There are two options for running the program:

  1. If you have MATLAB installed on your computer, download the metachromasiaIndex.m file, and run it from the command prompt by typing "metachromasiaIndex". You may need to place to file in folder on the MATLAB path, or you have to navigate within MATLAB to the folder where the program was saved.
  2. If you don't have MATLAB installed on your computer, you have to install the MATLAB runtime environment from this page:
    https://www.mathworks.com/products/compiler/matlab-runtime.html
    The MATLAB runtime environment is free, and it can run EXE files compiled in MATLAB on computers not having MATLAB installed. 
    Choose the Windows, Linux or Mac version of R2022a.
    After installing the MATLAB runtime environment, download and unzip the following compressed file:
    https://peternagyweb.hu/Matlab/Metachromasia/metachromasiaIndex_EXE.zip
    Double click the file "
    metachromasiaIndex.exe" to run the program.
Using the program

Use of the program is demonstrated in figure A above:

  1. Click on Open image, and select the image you would like to analyze.
  2. Circumsribe the area you would like to evalute. This area is your region of interest (ROI). Instructions on how to do it appear in the light blue field in the upper right corner. You can draw regions of interest of three different kinds of shape:
    - Polygon: click on vertices of the polygon. Finish the polygon by a double-click.
    - Square: hold down the SHIFT key, click on a vertex of the square, and drag the mouse.
    - Rectangle: hold down the CTRL key, click on a vertex of the rectangle, and drag the mouse.
    Right-click on a corner of the ROI to delete it.
    Click on the corner of a ROI to move the selected corner.
    Quit the ROI drawing cycle by a double-click. You can make sure that you have quit the ROI drawing cycle by checking that the light blue instruction area becomes empty. If you draw multiple ROIs, their union constitutes the evaluated part of the image. An example ROI is shown in figure B above.
  3. Click on the Pick purple and Pick gray buttons, and click a maximally purple (metachromatic) and gray (background) area in the image. Their RGB values will be shown in the text boxes above. You can also manually define the most purple and gray areas by entering RGB values in the text boxes. The color is shown in the box right of the numerical values. When evaluating the images of an experiment, it makes sense to define the most purple color using the image having the most purple color according to visual inspection. The same holds for defining the gray background. Otherwise, negative metachromasia indices may be calculated.
  4. Click on calculate, and the metachromasia indices will be evaluated in the defined ROI. Three images will be shown corresponding to the pixelwise values of the three different metachromasia indices.
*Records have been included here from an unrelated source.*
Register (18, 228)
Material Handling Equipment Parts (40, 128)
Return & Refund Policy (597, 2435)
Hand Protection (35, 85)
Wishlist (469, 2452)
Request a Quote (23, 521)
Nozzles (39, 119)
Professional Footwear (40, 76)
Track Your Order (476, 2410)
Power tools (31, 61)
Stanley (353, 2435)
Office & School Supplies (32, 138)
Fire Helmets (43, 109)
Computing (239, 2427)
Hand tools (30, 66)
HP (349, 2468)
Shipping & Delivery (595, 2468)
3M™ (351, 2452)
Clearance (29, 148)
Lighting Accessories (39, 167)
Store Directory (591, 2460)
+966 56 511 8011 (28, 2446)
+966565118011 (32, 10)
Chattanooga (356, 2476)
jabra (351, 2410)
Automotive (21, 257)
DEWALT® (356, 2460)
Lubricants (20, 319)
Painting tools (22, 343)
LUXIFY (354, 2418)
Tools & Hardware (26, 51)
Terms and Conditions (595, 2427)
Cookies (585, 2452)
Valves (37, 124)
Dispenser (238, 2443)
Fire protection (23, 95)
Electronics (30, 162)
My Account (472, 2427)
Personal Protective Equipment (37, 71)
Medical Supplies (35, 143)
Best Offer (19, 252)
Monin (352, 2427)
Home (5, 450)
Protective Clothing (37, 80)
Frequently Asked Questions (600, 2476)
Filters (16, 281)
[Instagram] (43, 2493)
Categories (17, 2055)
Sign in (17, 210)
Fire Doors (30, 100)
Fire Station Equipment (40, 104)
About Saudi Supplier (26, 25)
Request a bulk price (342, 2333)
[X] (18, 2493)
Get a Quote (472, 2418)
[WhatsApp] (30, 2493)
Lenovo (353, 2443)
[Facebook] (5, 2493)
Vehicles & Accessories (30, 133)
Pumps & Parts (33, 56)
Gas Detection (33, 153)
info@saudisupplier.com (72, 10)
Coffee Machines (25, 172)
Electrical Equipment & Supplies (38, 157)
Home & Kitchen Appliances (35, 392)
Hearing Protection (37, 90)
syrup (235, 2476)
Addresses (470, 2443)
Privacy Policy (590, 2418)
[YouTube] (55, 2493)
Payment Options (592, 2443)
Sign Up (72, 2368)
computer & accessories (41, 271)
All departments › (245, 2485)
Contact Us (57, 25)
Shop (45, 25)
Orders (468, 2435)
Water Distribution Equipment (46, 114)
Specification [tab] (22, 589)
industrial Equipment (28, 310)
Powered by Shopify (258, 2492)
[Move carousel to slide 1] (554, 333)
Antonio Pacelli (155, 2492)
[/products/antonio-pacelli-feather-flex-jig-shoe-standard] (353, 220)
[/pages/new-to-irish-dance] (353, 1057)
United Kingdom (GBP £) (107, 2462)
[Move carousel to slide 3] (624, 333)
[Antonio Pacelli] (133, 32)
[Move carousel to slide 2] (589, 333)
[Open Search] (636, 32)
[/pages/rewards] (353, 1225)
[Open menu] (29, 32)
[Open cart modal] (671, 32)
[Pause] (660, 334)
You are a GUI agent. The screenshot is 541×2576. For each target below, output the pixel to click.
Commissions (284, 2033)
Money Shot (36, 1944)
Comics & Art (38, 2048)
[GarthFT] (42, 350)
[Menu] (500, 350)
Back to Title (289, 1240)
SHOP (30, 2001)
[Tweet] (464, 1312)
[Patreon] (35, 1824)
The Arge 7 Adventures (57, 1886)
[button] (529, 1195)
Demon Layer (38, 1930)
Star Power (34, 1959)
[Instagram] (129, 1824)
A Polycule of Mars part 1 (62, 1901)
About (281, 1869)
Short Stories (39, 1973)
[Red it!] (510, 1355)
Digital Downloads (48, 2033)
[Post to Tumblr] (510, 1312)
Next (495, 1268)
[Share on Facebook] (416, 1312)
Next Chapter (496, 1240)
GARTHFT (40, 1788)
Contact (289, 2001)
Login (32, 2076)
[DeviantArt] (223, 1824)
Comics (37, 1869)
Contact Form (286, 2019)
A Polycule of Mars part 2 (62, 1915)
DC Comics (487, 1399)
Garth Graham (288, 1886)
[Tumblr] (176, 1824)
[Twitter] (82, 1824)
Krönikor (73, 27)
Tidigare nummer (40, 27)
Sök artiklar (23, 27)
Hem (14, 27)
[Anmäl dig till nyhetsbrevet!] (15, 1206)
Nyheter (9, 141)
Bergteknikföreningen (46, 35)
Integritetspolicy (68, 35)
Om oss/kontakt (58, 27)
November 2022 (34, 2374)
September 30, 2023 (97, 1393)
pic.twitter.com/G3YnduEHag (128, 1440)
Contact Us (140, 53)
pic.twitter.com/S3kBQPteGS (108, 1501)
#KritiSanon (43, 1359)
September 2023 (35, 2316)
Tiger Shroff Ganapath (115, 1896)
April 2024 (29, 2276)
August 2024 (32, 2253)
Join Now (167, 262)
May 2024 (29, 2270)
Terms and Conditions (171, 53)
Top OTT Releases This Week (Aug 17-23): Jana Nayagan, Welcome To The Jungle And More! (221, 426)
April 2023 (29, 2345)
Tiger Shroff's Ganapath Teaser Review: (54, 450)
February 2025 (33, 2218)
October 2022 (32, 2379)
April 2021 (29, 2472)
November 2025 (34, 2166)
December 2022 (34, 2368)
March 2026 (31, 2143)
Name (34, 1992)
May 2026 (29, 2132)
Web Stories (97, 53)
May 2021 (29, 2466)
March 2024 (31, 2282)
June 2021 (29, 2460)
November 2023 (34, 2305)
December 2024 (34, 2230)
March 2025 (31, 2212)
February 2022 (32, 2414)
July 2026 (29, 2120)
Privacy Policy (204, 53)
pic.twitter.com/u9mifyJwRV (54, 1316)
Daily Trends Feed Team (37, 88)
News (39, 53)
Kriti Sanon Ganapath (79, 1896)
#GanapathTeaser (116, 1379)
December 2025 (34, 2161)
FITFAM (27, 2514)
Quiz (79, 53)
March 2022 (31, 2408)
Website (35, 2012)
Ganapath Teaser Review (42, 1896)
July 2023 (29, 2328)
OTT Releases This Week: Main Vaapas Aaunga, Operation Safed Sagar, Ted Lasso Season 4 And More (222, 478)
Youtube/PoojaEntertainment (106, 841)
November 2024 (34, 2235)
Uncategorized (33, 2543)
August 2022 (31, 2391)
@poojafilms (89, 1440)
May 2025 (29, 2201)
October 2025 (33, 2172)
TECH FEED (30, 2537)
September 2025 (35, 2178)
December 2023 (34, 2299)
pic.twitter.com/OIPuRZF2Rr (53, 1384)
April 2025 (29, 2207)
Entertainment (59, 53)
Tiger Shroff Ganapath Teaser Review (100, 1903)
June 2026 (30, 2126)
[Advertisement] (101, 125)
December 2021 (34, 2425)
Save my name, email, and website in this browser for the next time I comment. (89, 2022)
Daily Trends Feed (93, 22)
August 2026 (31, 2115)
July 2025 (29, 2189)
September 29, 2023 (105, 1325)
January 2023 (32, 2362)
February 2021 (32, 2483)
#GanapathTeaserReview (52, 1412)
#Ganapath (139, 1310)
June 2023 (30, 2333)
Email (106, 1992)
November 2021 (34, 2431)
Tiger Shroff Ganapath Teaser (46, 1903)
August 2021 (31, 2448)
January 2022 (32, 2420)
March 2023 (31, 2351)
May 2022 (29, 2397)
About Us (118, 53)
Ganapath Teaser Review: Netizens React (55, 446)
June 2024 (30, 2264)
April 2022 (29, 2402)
Such a gray-scale image is shown in figure C above. A histogram of the distribution of the three different kinds of indices is generated. The default number of histogram bins is 100, which can be modified by entering a different value into the "# of bins" text box. The means will also be calculated and displayed in the area marked by the red box. The mean of each metachromasia index is calculated in two different ways. (1) The mean red, green and blue intensities are calculated for the ROI, and this RGB triplet will be used for calculating the indices (Index from mean colors). (2) The metachromasia indices are calculated for every pixel in the ROI, and the mean of these individual values is calculated (Pixelwise mean).
  5. Copy to clipboard: the six mean metachromasia indices displayed in the red rectangle are copied to the clipboard.
  6. Save results: images containing the pixelwise values of the three different metachromasia indices are saved in three different files. You have to specify the file name in a dialog box, and the names are appended by "_1", "_2" and "_3" corresponding to the three indices in the three files. The images can be saved as JPG or TIFF. Furthermore, the histograms are also saved in a comma-delimited text file with the same name as the images.